RECORDS PROVIDED:

━━━

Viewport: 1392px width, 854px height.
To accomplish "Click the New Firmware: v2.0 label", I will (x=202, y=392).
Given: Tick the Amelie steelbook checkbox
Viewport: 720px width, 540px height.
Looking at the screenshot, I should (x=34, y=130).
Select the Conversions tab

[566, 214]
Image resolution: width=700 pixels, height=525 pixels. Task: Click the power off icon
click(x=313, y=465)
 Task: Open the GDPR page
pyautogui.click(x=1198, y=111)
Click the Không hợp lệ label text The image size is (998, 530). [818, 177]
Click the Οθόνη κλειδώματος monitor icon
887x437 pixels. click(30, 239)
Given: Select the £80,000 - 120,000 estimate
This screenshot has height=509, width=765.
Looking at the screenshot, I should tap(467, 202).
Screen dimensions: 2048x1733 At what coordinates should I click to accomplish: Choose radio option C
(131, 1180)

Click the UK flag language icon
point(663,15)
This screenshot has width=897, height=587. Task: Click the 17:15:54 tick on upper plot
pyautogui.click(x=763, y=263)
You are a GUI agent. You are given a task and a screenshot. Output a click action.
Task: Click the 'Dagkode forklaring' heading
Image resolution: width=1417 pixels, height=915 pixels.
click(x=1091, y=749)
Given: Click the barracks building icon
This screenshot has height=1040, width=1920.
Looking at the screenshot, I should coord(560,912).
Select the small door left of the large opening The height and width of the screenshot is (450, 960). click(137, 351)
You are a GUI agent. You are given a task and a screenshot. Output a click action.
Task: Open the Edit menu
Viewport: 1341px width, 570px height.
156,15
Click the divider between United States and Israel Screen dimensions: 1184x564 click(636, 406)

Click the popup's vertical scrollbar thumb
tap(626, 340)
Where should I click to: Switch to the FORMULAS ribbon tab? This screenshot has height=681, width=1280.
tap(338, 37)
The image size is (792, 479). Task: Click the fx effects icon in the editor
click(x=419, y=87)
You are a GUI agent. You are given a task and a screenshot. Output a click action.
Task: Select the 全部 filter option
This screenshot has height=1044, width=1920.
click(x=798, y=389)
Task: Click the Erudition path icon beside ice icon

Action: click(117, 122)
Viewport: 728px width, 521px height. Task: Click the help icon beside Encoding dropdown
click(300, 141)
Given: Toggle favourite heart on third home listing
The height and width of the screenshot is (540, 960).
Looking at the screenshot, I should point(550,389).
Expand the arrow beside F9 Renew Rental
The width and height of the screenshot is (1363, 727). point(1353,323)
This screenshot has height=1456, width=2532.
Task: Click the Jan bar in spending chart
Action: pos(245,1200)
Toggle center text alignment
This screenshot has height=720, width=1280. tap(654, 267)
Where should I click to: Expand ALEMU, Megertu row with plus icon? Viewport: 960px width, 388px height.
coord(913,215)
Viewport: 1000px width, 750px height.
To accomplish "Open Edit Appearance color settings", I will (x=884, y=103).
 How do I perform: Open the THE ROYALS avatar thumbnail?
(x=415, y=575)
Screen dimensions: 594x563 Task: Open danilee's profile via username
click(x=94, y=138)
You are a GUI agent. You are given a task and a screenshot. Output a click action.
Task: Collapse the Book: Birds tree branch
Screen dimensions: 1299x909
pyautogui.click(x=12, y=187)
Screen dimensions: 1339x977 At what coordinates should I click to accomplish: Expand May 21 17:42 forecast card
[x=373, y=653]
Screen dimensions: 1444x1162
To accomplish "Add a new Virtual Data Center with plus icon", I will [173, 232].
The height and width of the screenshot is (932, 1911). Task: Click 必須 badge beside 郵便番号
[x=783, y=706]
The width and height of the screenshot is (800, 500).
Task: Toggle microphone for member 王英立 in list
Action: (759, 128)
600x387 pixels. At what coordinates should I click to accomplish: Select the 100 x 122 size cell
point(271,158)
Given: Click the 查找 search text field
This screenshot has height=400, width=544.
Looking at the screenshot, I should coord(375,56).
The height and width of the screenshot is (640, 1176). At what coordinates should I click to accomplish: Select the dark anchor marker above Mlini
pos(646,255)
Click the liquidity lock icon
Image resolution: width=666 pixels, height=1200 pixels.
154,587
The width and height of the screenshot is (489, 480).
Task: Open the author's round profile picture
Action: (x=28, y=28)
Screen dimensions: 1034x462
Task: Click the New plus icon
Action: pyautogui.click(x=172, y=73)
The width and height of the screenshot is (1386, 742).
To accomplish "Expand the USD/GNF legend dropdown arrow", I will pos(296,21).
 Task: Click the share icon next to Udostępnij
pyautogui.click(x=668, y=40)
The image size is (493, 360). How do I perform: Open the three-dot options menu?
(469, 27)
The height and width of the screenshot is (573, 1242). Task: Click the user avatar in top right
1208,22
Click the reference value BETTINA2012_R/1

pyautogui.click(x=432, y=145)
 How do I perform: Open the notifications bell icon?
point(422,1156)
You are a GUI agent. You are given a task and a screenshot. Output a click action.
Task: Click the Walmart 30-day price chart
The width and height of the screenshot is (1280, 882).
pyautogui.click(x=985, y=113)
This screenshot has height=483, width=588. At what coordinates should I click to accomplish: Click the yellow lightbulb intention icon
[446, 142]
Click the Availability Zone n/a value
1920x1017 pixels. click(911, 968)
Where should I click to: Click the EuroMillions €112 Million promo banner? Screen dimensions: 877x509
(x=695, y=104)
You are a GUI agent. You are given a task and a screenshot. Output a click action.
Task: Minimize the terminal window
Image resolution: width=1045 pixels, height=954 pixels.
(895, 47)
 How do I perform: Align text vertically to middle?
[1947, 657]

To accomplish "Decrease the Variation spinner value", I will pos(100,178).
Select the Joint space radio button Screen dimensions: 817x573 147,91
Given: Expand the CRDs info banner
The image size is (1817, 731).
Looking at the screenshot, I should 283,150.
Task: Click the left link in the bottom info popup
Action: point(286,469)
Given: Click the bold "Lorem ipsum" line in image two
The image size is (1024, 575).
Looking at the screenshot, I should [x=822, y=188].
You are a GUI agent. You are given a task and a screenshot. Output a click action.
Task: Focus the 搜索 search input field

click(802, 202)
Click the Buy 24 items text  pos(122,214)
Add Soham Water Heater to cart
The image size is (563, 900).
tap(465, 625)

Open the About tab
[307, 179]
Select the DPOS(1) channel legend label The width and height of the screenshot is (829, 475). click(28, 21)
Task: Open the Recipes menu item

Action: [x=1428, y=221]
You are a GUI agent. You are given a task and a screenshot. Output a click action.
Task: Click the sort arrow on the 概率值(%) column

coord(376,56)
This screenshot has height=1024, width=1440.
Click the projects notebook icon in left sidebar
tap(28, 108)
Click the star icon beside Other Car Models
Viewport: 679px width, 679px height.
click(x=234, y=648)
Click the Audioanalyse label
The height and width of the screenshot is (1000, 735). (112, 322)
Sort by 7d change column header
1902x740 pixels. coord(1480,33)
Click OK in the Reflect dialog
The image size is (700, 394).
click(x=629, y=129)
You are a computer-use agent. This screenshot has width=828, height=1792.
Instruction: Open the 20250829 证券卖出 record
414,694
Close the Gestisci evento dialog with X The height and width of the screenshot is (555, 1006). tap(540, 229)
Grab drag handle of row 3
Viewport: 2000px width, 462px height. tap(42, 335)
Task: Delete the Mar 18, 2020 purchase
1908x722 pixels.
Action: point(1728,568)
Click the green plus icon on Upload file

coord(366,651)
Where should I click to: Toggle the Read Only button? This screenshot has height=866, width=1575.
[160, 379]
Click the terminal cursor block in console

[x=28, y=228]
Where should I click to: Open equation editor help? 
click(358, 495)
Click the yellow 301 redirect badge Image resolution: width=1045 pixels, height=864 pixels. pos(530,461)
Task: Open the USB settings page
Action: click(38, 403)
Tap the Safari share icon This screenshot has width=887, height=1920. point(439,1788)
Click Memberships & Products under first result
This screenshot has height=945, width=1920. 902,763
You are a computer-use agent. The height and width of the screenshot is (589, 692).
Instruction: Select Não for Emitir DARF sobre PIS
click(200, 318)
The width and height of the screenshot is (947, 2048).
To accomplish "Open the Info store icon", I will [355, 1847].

━━━

INSTRUCTIONS TO FOLLOW:
What lines of the material contain "computer"? Show them.

TASK ANSWER:
You are a computer-use agent. This screenshot has width=828, height=1792.
You are a computer-use agent. The height and width of the screenshot is (589, 692).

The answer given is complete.